Data for the task:
──────────────────────────────
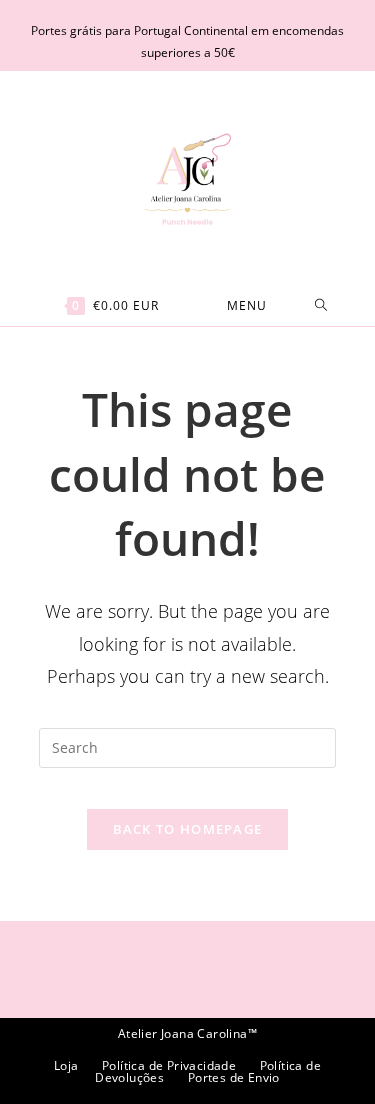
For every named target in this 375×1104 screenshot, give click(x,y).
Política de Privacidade (169, 1065)
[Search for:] (321, 306)
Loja (66, 1065)
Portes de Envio (234, 1077)
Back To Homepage (188, 829)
──────────────────────────────
Task item: Output all of the data exactly as it stands, minus any images.

Problem solution:
For every named target in this 375×1104 screenshot, give click(x,y).
Política de Privacidade (169, 1065)
[Search for:] (321, 306)
Loja (66, 1065)
Portes de Envio (234, 1077)
Back To Homepage (188, 829)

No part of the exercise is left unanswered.